Excerpted text –
※
As we can see, RVSN USSR leads the way by a massive margin of above 1750 missions. This is not possible considering the fact that USSR has now dissolved for more than 2 decades and it takes immense money to perform even a single mission.

It could be explained by the fact that RVSN USSR used to perform Interconinental Ballistic Missile (ICBMs) tests as well. This might be the reason for such an inflated number.

4.4 Countries leading the space race

Let us try to find which countries are leading the space quest.

Code
df['Country']=df['Location'].str.split(', ').str[-1]
Code
df_countries=df.groupby('Country')['Count'].sum().reset_index().sort_values(by='Count',ascending=False)
df_countries=df_countries.head(10)
Code
sns.catplot(x = 'Country',y = 'Count',data=df_countries,aspect=2,height=8,kind='bar',palette='winter');

plt.title('Top 10 nations leading the space launches',size=25);
plt.xticks(size=15,rotation=45);
plt.xlabel('Country',size=15);
plt.ylabel('Count',size=15);
plt.yticks(size=15);
Figure 4: Countries with highest space launch missions

As we can see, Russia is leading the space race followed by USA closely in the number of space launches within the country. It is also to be noted that the majority of the space launches in Kazakhstan also are undertaken by Roscosmos, Russia.

4.5 Mission cost

Let us first see how the various mission costs of the available data are distributed.

Code
df_cost=df.dropna()
plt.figure(figsize=(10,8))
※
Entries supplied –

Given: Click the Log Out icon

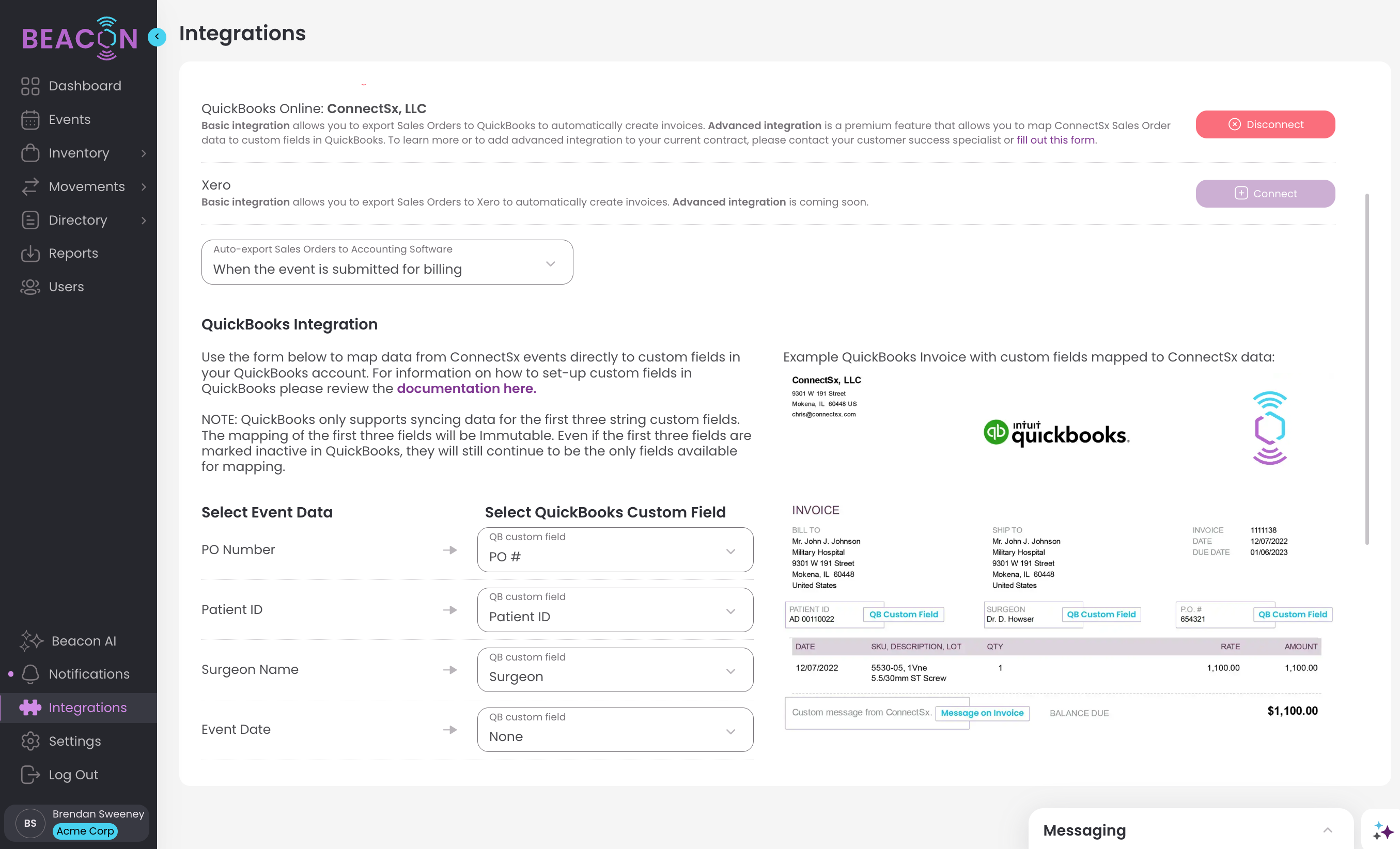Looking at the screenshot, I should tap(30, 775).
※
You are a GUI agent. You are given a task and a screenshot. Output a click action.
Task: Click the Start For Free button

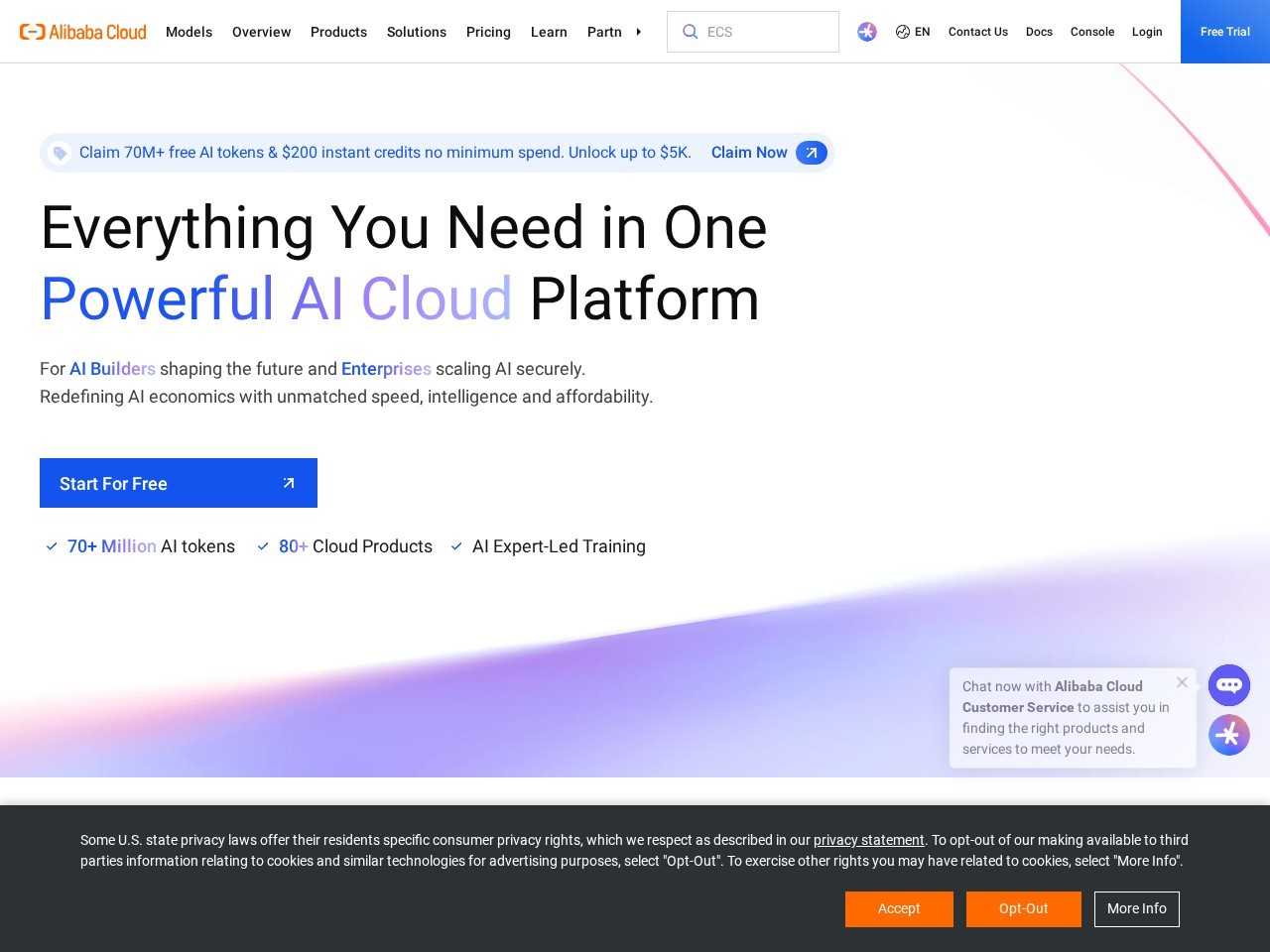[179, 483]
※
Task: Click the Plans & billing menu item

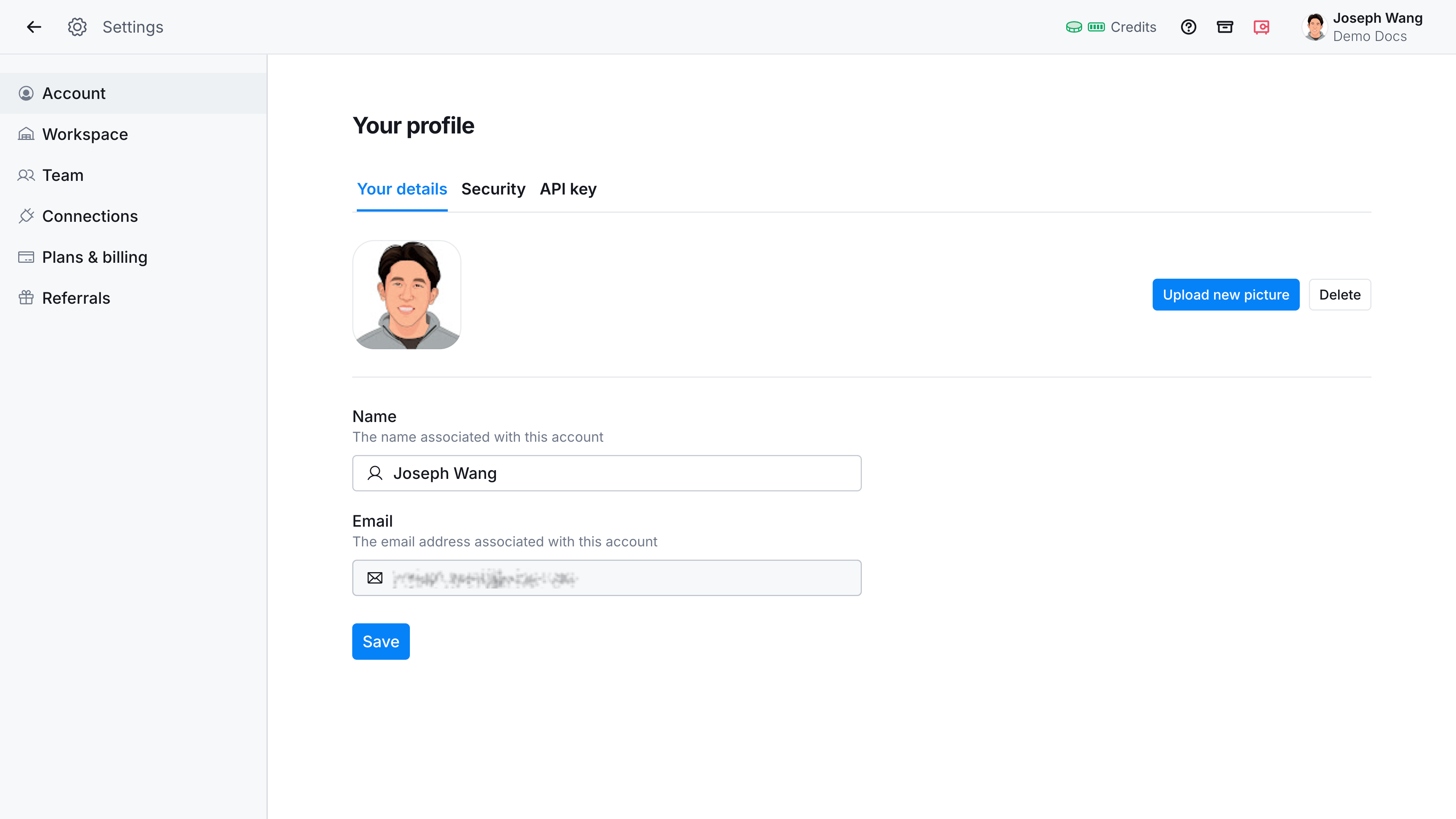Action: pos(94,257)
※
Directions –
- A) Answer from the space launch analysis:
(i) Which organization leads by a margin of more than 1750 missions?
(ii) Which country follows Russia closely in the number of space launches?
(iii) According to the text, who undertakes most of the space launches in Kazakhstan?
- B) According to the space launch analysis, why does RVSN USSR's mission count seem implausible, and what explanation does the text offer for it?
The records come from a different source than the text.

Exercise solutions –
- A)
(i) RVSN USSR
(ii) The USA
(iii) Roscosmos, Russia

- B) The count seems implausible because the USSR dissolved more than two decades ago, and even a single mission takes immense money. The text suggests that RVSN USSR also performed Intercontinental Ballistic Missile (ICBM) tests, which might have inflated the number.